RDP was working yesterday and stopped after a Windows Update

Cause: Certain cumulative updates have been known to reset firewall rules or disable the TermService. This is annoyingly common and not well-documented in the update changelogs.

Fix: Use console access to check the TermService status and firewall rules (Steps 2 and 3). Also check Event Viewer > Windows Logs > System around the time of the last update for any service-related errors. If an update broke something specific, Microsoft’s support forums and Patchday posts on relevant subreddits often document it faster than official channels.

Port 3389 shows as open but RDP client says connection was refused

Cause: The port is open at the network level, but RDP itself is rejecting the session — often due to a certificate error, a full session limit (default is 2 concurrent sessions on Windows Server without an RDS role), or a corrupted RDP listener.

Fix: Check concurrent session limits and reset the RDP listener:

# Check active sessions
query session

# Log off a hung session (replace ID with the session number from above)
logoff SESSION_ID

# Reset the RDP listener if sessions look fine
netsh interface show interface
sc stop TermService
sc start TermService

FAQ

Frequently Asked Questions

Why is RDP suddenly refused after rebooting my Windows Server?

The most common reason is that the Remote Desktop Services (TermService) failed to start automatically after the reboot. Connect via console access and run ‘Start-Service -Name TermService’ in PowerShell. Also check that the startup type is set to Automatic so it doesn’t happen again after the next reboot.

How do I fix RDP connection refused if I'm locked out of the server completely?

You’ll need out-of-band console access — VNC or KVM access provided by your hosting provider. At Host & Tech, this is available through the client portal for both VPS and dedicated servers. From the console, you can re-enable RDP, restart TermService, and fix firewall rules without needing an active RDP session.
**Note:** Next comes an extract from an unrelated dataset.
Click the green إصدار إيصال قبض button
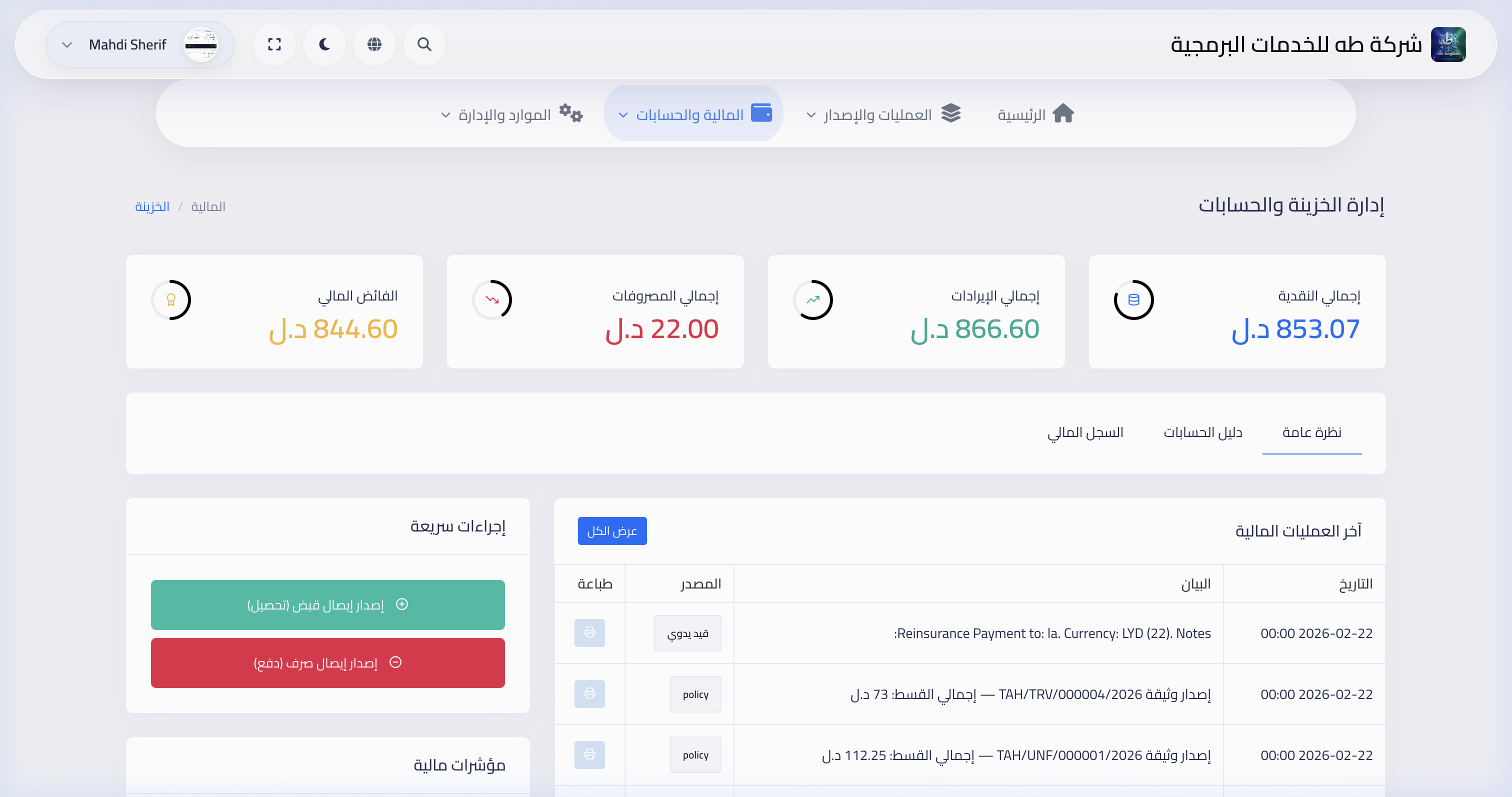This screenshot has width=1512, height=797. (x=328, y=604)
Can changing the RDP port from 3389 cause a 'connection refused' error?

Yes. If someone changed the RDP port and you’re still connecting to 3389, the connection will be refused because nothing is listening on that port. Check the current port in the registry under HKLM:SYSTEMCurrentControlSetControlTerminal ServerWinStationsRDP-Tcp and use that port number in your RDP client (format: IP:PORT).

Does Windows Server 2022 have RDP enabled by default?

No. RDP is disabled by default on Windows Server 2022 (and 2019 and 2016). Most hosting providers, including Host & Tech, enable it during initial provisioning — but if you deployed a clean image yourself, you’ll need to enable it manually via the registry or Server Manager before your first remote connection.

How many users can connect via RDP at the same time on Windows Server?

By default, Windows Server allows 2 concurrent RDP sessions without a Remote Desktop Services (RDS) role and CAL licensing. If both slots are occupied by hung or idle sessions, new connections will be refused. You can view and terminate active sessions using the ‘query session’ and ‘logoff’ commands from an elevated command prompt or console.